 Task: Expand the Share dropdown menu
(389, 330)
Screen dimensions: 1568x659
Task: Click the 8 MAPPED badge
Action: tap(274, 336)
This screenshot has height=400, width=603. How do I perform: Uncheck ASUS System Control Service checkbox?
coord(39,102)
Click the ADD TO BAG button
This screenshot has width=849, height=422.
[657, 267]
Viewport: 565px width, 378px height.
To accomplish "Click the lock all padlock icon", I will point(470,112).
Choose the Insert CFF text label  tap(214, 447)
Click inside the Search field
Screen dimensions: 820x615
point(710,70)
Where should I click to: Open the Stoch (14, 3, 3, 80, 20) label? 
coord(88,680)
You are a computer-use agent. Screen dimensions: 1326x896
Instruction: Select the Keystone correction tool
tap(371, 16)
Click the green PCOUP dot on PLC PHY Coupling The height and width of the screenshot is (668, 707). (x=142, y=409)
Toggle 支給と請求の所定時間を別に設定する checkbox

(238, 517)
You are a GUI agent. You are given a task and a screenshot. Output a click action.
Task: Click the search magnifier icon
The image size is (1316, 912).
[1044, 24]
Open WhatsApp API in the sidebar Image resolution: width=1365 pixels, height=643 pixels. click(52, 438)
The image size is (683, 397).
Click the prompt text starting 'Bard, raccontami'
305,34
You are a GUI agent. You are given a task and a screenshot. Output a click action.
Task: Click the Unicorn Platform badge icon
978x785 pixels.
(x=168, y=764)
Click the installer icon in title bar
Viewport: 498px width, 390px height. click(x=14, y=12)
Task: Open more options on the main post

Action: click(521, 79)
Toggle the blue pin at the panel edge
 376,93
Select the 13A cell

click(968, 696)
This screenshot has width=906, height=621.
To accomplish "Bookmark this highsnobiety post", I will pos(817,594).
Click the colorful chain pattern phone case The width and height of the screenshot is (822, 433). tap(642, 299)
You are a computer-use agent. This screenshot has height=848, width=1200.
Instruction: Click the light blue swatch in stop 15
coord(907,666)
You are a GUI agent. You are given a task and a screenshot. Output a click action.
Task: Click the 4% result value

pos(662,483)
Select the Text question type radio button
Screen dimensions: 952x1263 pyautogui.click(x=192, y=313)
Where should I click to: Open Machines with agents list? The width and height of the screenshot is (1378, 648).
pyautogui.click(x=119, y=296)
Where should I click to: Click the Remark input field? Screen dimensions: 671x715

Work instruction ::
Copy each line of the records above that carries the word "will".

The completed task ::
To accomplish "Click the lock all padlock icon", I will point(470,112).
To accomplish "Bookmark this highsnobiety post", I will pos(817,594).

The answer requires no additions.